Written exercise:
Quote the listing section that opens with the line containing "The height and" and closes with the line containing "coord(52,882)", leaving out the pictures.

Data shown:
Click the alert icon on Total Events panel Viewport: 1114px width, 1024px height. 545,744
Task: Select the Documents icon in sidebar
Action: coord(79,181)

==

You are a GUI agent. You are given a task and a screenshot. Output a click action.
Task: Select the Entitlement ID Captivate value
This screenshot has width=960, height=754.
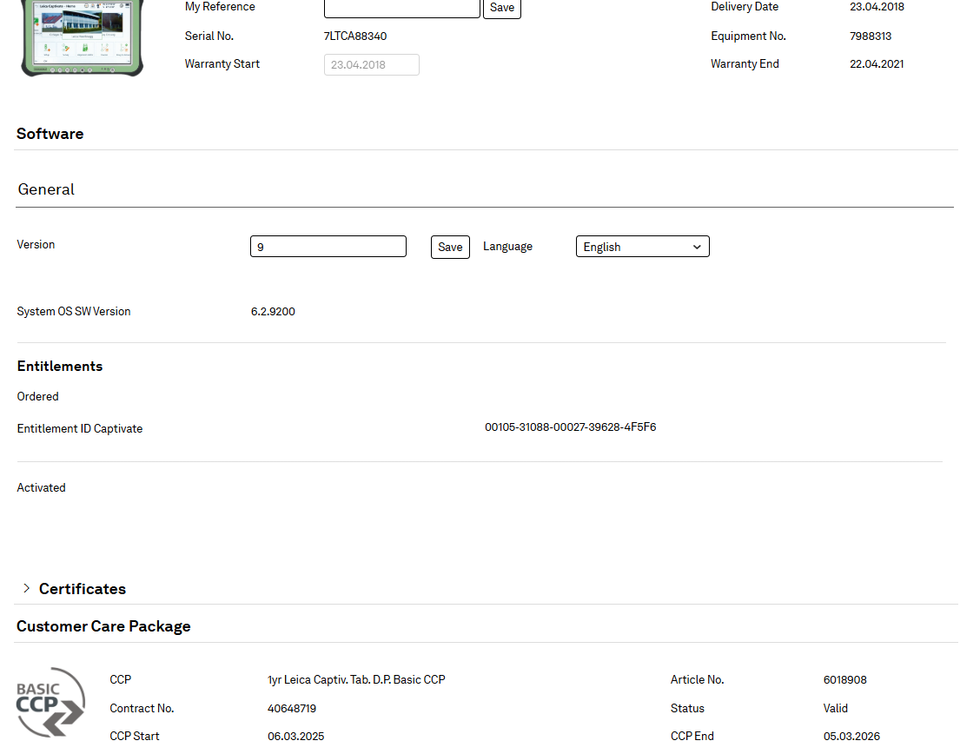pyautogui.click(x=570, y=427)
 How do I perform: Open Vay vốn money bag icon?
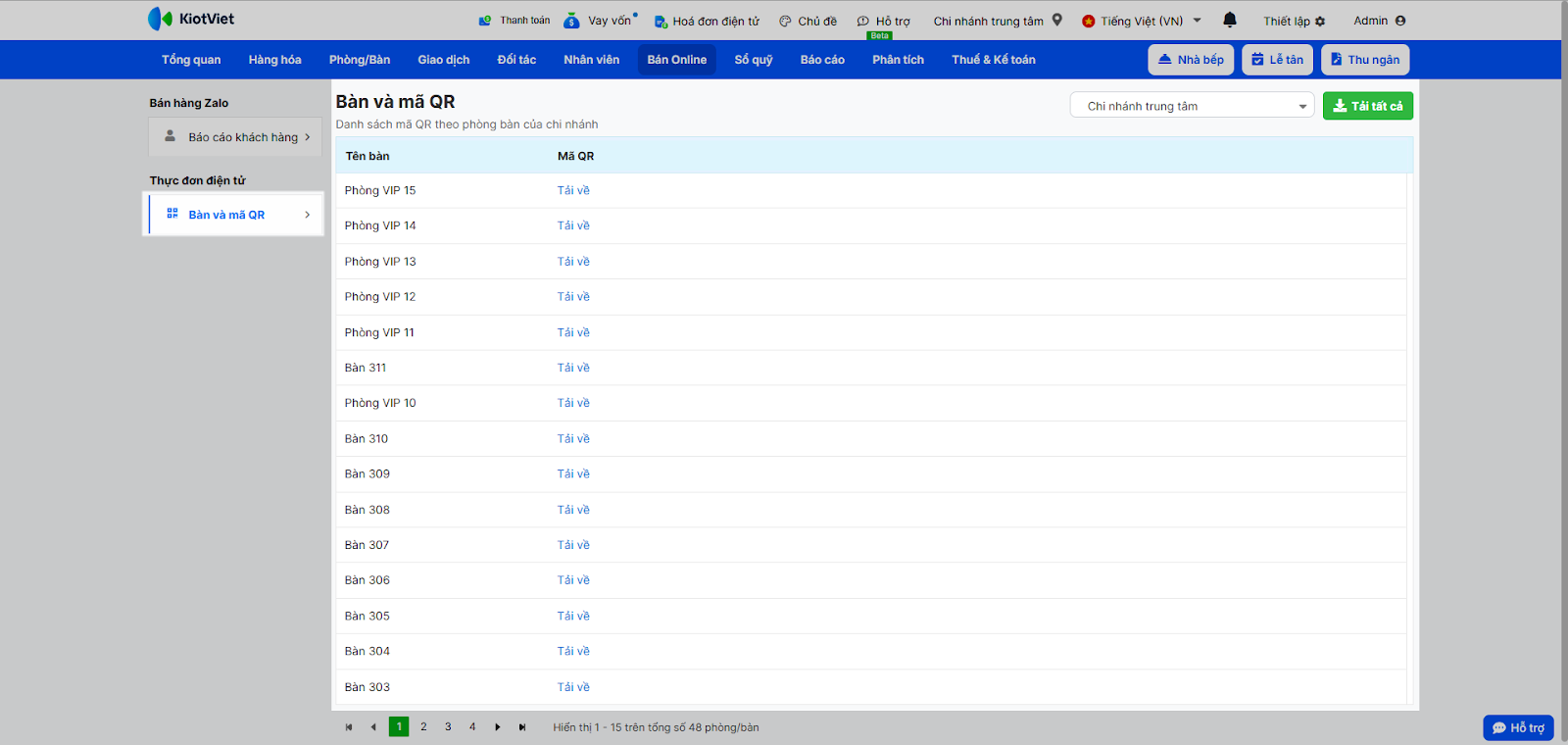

...

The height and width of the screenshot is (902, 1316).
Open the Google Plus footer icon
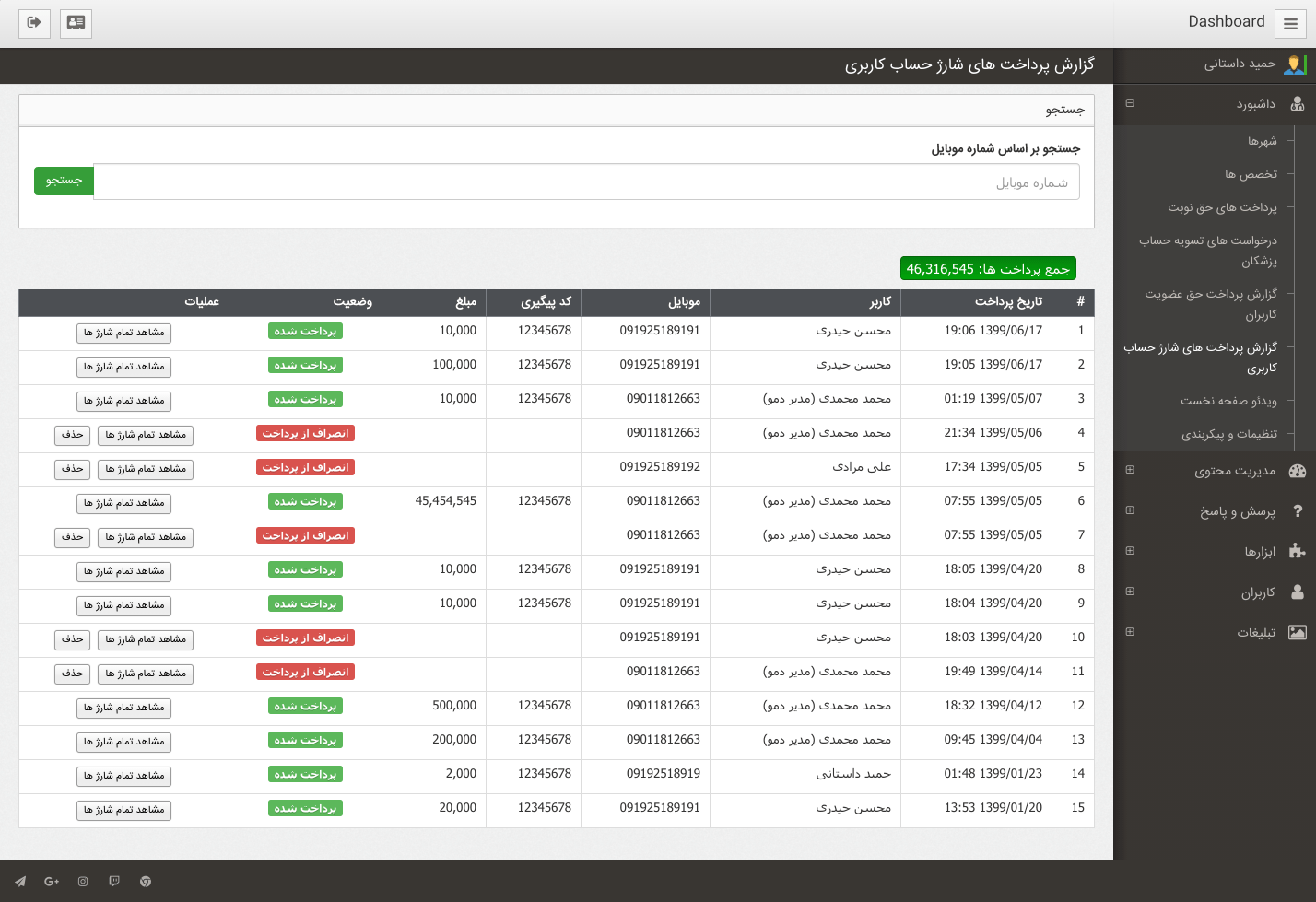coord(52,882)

Answer to this exercise:
The height and width of the screenshot is (902, 1316).
Open the Google Plus footer icon
coord(52,882)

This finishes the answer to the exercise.